We call our flask server, hosting the trained model, with fetch('http://127.0.0.1:800/profile'.

Once the profile has been classified, we capture elements that link to the users using the selector $('h1.text-heading-xlarge:contains("${profile.user}")'') or $('div:contains("${profile.user}")'), and change their content to reflect the character we want.

Training our Model - A Sesame Street Lesson

Let's load all the labeled data, and clean it:

DATA = "./data/anonLinkedInProfiles.csv"
data = pd.concat([chunk for chunk in tqdm(pd.read_csv(DATA, chunksize=1000), desc=f'Loadin {DATA}')])
print(f'Shape: {data.shape}, does it have NAs:\n{data.isna().any()}')

data = data.dropna()
data = data.drop(data[(data['descriptions'] == '') | (data['titles'] == '')].index)

print(f'Post fill NAs:\n{data.isna().any()}')
data['class'] = data['class'].apply(lambda x: x.lower())

# For this exercise, keep it small.
data = data.sample(800)
data = data.reset_index() # Reset index, since we will do operations on it!
print(f'Resampled Shape: {data.shape}')

data.head()

Samples

We then build a tokenizer that removes stop words, whitespace, symbols, and reduces the words to their lemmas:

import string
import pandas as pd
import nltk
from sklearn.feature_extraction.text import CountVectorizer
from sklearn.base import TransformerMixin
from nltk.corpus import stopwords
from sklearn.base import TransformerMixin
from nltk.tokenize import sent_tokenize
from nltk.tokenize import ToktokTokenizer
from nltk.stem import WordNetLemmatizer
from nltk.corpus import wordnet 
from nltk import pos_tag

nltk.download('all')

NGRAMS = (2,2) # BGrams only
STOP_WORDS = stopwords.words('english')
SYMBOLS = " ".join(string.punctuation).split(" ") + ["-", "...", "”", "”", "|", "#"]
COMMON_WORDS = [] # to be populated later in our analysis
toktok = ToktokTokenizer()
wnl = WordNetLemmatizer()

def _get_wordnet_pos(word):
    tag = pos_tag([word])[0][1][0].upper()
    tag_dict = {"J": wordnet.ADJ,
                "N": wordnet.NOUN,
                "V": wordnet.VERB,
                "R": wordnet.ADV}

    return tag_dict.get(tag, wordnet.NOUN)

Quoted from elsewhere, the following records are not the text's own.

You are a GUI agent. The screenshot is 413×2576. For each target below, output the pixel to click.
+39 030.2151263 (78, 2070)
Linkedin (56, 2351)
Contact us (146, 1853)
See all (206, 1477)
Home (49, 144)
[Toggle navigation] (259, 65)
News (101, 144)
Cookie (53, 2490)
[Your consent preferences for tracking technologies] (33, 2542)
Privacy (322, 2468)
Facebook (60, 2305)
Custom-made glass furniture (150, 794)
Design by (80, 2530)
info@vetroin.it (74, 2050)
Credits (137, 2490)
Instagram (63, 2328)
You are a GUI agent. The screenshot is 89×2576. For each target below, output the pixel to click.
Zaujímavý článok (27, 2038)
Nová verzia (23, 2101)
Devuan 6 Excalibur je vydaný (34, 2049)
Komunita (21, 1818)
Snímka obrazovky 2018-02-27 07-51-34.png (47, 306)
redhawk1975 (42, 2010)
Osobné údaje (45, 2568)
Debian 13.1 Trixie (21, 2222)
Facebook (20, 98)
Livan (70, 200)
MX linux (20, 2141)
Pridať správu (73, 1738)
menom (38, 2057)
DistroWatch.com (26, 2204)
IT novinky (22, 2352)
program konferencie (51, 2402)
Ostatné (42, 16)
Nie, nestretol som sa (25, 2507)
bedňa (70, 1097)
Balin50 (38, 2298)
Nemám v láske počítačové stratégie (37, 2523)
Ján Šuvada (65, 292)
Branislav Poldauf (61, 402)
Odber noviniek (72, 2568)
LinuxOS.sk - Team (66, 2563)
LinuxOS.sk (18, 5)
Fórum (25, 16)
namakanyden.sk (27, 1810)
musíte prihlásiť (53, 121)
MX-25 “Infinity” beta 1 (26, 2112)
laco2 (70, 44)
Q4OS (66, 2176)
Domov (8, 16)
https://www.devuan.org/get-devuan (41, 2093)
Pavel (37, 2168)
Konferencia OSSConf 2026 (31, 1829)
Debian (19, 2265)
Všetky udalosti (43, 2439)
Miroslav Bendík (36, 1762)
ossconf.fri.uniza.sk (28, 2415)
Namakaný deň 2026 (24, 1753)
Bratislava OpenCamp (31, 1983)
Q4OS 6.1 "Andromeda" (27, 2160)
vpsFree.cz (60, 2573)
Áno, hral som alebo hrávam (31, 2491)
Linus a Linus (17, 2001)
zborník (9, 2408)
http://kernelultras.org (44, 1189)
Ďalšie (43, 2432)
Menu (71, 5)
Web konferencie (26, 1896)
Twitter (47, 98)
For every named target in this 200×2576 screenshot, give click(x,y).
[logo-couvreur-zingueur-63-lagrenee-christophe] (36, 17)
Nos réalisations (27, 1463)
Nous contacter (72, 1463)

# Creating our tokenizer function. Can also use a TFIDF
def custom_tokenizer(sentence):
    # Let's use some speed here.
    tokens = [toktok.tokenize(sent) for sent in sent_tokenize(sentence)]
    tokens = [wnl.lemmatize(word, _get_wordnet_pos(word)) for word in tokens[0]]
    tokens = [word.lower().strip() for word in tokens]
    tokens = [tok for tok in tokens if (tok not in STOP_WORDS and tok not in SYMBOLS and tok not in COMMON_WORDS)]

    return tokens

class predictors(TransformerMixin):
    def transform(self, X, **transform_params):
        return [clean_text(text) for text in X]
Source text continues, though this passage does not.